- _Exercise_:
Could you give again exactly, and only, the lines from the one holding "Screen dimensions: 974x962" through the end of the data, both ends included, with pictures left out?

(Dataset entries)

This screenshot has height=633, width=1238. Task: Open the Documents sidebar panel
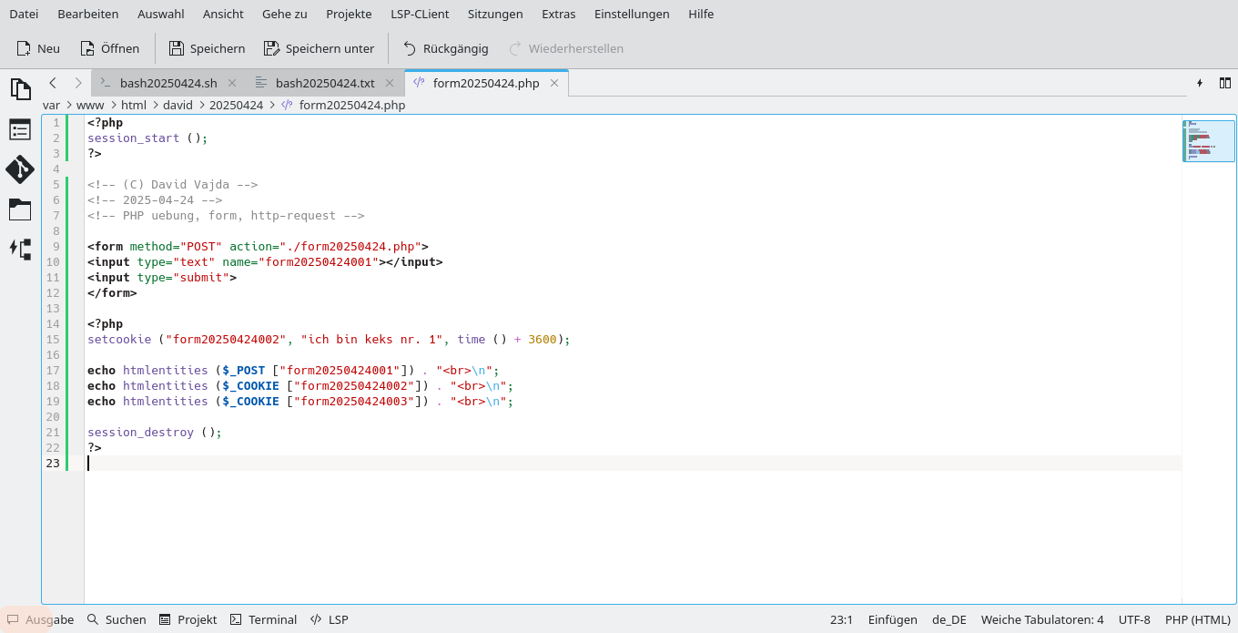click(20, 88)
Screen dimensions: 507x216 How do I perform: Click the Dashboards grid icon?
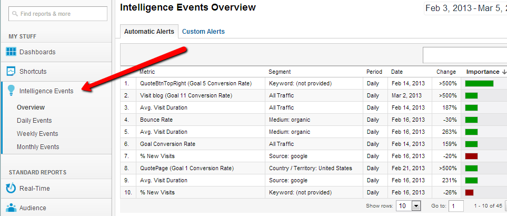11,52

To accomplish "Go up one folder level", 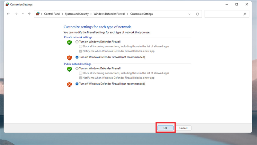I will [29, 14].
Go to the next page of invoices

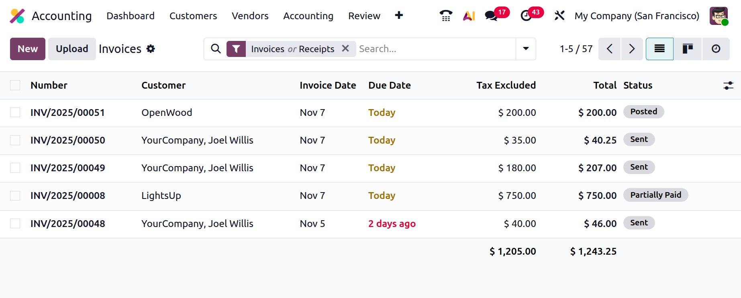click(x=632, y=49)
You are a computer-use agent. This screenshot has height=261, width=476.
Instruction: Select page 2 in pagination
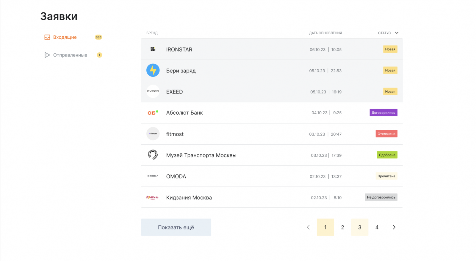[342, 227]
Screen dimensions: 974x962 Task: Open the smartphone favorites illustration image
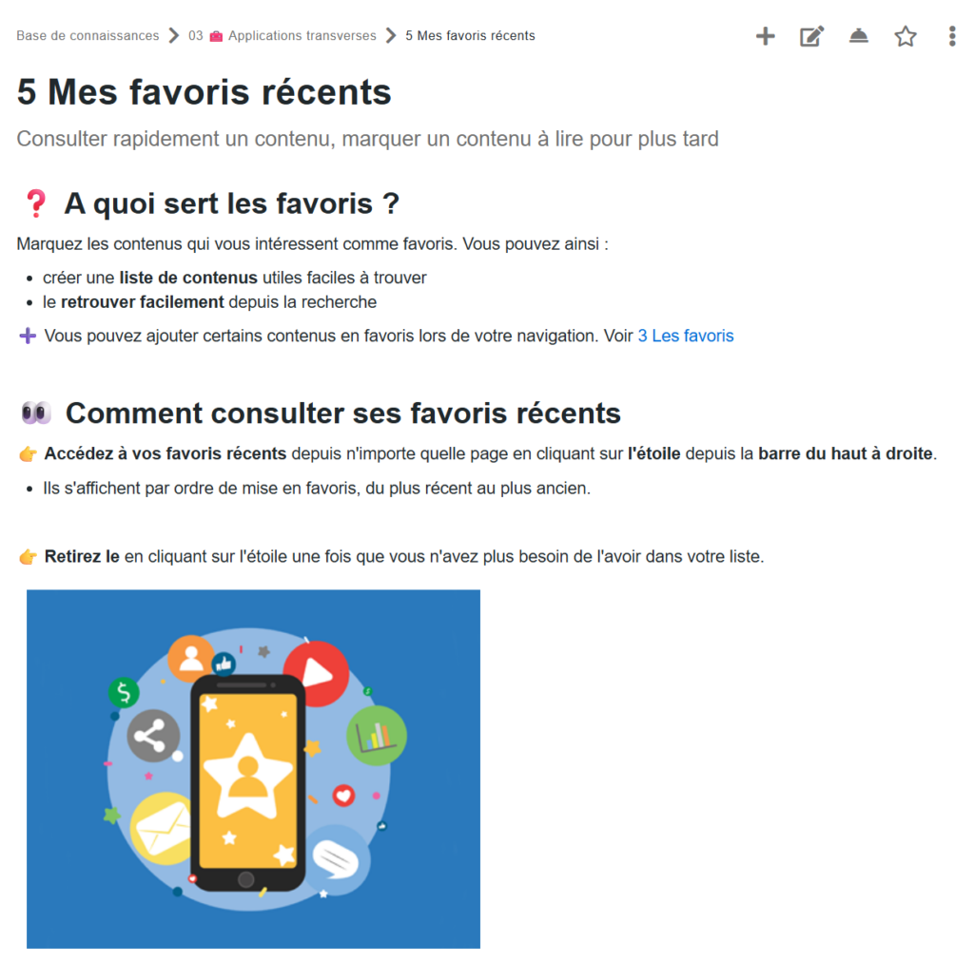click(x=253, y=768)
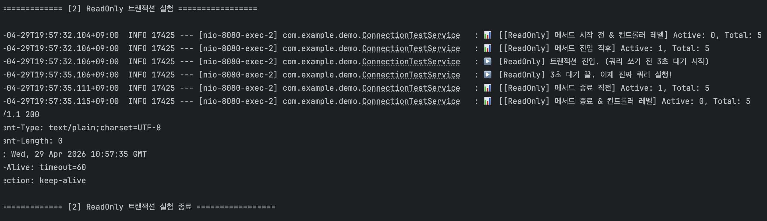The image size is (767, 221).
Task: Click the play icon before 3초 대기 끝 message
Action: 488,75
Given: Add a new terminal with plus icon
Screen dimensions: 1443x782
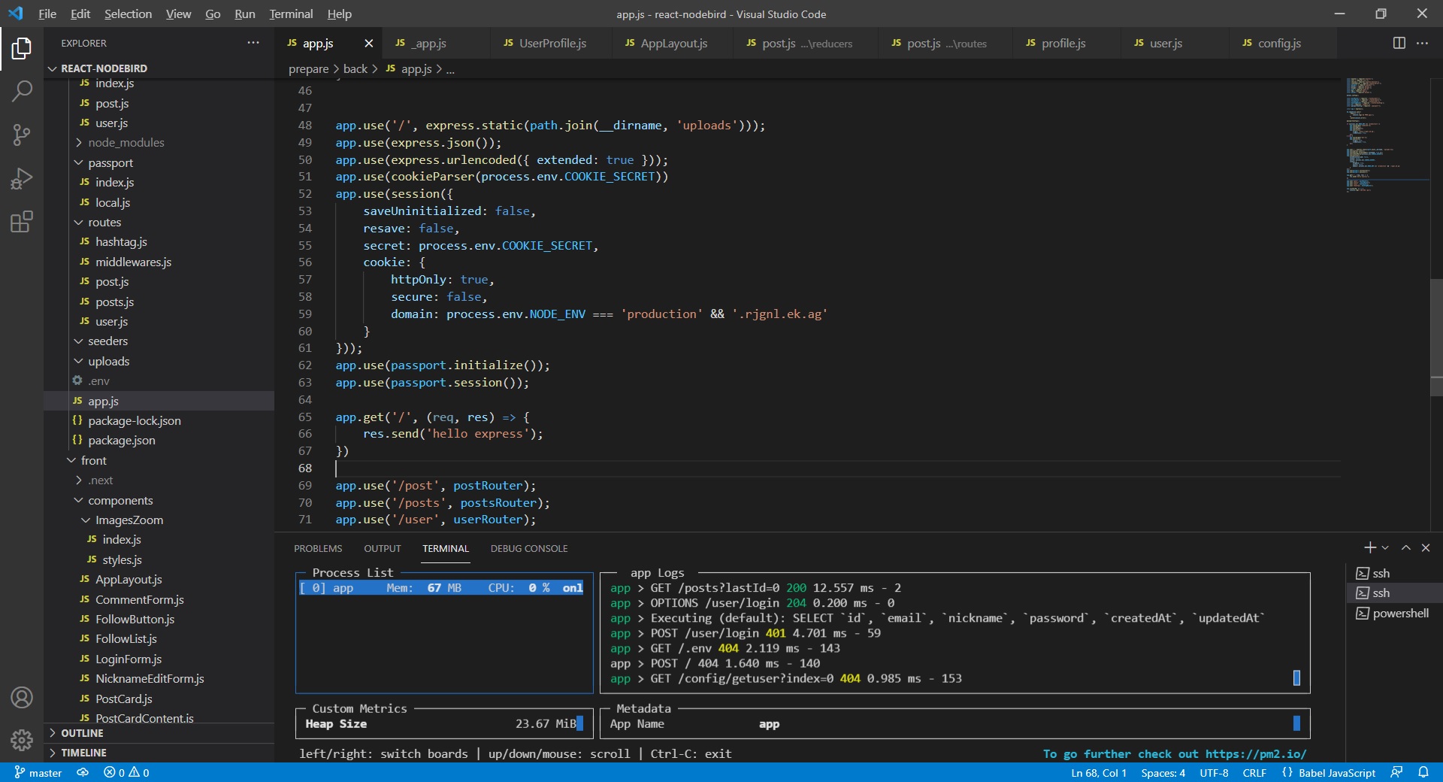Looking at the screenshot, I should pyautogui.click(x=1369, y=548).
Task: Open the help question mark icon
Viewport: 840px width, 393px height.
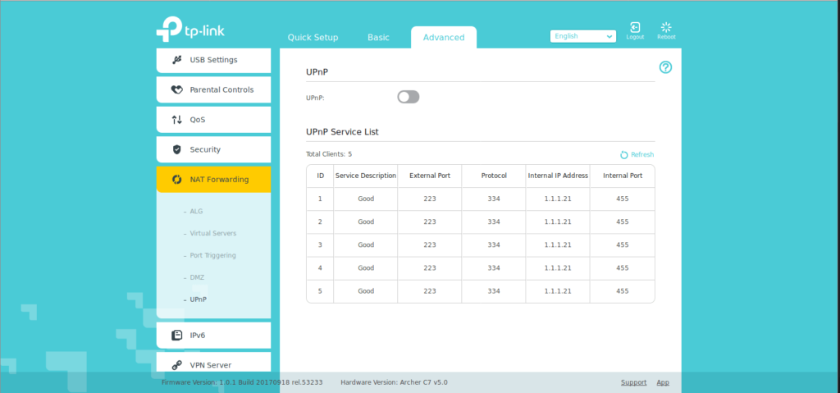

- _Answer for the task_:
Screen dimensions: 974x962 Task: Open the smartphone favorites illustration image
click(x=253, y=768)
The image size is (767, 221).
Task: Click the play icon before 3초 대기 끝 message
Action: 488,75
Given: Add a new terminal with plus icon
Screen dimensions: 1443x782
Looking at the screenshot, I should pyautogui.click(x=1369, y=548).
Task: Open the help question mark icon
Viewport: 840px width, 393px height.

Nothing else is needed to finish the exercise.